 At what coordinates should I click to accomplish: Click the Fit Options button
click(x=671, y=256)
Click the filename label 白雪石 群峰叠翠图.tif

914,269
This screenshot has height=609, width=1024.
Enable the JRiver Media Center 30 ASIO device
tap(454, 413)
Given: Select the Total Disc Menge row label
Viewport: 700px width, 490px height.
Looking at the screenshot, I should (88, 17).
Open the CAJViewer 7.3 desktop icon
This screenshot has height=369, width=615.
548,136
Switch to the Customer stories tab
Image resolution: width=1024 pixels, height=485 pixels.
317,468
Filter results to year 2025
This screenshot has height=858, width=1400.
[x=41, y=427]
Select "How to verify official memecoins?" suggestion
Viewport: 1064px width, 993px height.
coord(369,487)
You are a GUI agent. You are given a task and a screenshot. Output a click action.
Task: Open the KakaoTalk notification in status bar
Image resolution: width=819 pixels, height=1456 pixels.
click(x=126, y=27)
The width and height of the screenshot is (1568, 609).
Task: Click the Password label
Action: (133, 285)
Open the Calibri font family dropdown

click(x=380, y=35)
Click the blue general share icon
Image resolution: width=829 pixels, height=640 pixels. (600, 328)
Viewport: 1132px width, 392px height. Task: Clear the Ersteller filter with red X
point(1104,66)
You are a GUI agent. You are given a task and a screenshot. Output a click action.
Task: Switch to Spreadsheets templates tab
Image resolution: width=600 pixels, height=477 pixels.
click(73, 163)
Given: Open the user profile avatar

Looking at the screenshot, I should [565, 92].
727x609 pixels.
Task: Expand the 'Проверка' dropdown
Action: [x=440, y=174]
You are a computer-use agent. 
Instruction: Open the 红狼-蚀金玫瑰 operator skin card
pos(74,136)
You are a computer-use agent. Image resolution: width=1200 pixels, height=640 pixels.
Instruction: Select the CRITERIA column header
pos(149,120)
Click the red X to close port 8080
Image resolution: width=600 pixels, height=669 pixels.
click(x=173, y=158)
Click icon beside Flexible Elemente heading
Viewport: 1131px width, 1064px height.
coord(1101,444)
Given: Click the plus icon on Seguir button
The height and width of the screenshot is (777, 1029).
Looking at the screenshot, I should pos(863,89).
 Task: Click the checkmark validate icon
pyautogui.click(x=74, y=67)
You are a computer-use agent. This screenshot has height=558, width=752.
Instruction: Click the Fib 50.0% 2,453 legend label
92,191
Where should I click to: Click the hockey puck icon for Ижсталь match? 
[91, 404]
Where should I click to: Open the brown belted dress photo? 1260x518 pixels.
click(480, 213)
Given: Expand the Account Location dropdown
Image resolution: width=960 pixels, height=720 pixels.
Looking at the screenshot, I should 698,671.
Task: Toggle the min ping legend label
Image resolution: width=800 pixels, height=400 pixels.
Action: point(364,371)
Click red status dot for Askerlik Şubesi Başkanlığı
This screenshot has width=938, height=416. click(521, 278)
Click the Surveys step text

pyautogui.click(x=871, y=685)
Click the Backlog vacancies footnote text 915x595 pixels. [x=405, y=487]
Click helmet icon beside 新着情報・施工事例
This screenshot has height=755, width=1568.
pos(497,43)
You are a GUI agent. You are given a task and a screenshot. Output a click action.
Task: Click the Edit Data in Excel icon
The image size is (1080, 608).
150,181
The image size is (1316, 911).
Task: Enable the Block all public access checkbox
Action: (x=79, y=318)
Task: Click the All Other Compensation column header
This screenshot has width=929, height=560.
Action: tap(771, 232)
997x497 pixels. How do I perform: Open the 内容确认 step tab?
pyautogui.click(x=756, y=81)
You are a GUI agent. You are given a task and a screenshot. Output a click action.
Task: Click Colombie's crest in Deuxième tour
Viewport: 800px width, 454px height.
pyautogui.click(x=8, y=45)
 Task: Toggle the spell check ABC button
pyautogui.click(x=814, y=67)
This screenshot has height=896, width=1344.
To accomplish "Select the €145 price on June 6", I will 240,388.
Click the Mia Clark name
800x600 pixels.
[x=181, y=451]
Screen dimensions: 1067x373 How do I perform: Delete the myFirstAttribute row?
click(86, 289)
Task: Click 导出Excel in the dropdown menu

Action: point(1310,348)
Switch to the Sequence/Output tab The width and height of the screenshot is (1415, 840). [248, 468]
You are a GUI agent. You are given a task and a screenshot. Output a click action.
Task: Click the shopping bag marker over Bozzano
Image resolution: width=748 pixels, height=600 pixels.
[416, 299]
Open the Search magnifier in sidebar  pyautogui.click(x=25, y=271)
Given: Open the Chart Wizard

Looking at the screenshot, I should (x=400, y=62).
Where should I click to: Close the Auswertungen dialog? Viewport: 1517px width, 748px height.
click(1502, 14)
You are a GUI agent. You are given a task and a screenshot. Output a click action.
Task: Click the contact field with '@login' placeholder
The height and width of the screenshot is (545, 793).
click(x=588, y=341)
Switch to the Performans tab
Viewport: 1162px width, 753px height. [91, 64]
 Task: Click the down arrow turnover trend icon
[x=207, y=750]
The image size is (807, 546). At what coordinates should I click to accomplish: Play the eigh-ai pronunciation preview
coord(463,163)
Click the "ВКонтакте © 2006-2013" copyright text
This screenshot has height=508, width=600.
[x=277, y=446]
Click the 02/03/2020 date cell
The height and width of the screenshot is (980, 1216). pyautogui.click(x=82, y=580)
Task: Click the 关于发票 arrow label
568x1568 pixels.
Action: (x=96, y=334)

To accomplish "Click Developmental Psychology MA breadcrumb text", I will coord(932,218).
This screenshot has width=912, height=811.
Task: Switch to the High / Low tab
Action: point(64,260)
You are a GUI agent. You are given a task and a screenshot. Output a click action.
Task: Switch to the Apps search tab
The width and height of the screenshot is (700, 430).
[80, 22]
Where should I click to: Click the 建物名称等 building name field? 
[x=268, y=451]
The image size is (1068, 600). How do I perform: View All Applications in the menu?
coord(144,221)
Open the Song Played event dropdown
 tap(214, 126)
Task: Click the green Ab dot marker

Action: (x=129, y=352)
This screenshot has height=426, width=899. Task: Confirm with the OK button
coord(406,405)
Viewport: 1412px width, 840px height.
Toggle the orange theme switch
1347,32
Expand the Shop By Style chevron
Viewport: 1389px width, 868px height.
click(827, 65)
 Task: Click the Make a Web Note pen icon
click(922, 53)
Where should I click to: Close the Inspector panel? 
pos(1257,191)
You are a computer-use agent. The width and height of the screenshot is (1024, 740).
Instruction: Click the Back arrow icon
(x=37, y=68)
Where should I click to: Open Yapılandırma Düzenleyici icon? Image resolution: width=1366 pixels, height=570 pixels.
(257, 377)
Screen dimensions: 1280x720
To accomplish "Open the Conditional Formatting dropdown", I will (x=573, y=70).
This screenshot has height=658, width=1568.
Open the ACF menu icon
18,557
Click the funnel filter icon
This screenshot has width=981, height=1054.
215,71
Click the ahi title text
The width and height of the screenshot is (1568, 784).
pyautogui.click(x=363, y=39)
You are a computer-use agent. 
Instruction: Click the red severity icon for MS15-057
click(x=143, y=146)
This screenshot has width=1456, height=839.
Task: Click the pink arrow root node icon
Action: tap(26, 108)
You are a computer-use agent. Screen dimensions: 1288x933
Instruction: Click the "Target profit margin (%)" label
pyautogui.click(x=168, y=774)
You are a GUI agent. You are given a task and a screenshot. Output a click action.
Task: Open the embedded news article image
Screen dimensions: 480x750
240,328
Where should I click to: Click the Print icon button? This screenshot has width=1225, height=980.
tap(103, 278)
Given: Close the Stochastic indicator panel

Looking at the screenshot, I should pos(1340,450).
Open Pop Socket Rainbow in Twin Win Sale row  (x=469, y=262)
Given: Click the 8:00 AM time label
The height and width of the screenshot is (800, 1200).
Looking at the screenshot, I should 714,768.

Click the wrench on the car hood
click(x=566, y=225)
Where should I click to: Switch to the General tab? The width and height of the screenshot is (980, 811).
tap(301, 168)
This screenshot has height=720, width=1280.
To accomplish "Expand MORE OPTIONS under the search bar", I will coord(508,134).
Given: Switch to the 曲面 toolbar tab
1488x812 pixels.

--

▶ _EXERCISE REQUIREMENTS_:
For every line of the records that has the word "computer" in it, make a copy.

▶ _TASK ANSWER_:
You are a computer-use agent. 
You are a computer-use agent. Image resolution: width=1200 pixels, height=640 pixels.
You are a computer-use agent. This screenshot has height=558, width=752.
You are a computer-use agent. The width and height of the screenshot is (1024, 740).
You are a computer-use agent. 
You are a computer-use agent. Screen dimensions: 1288x933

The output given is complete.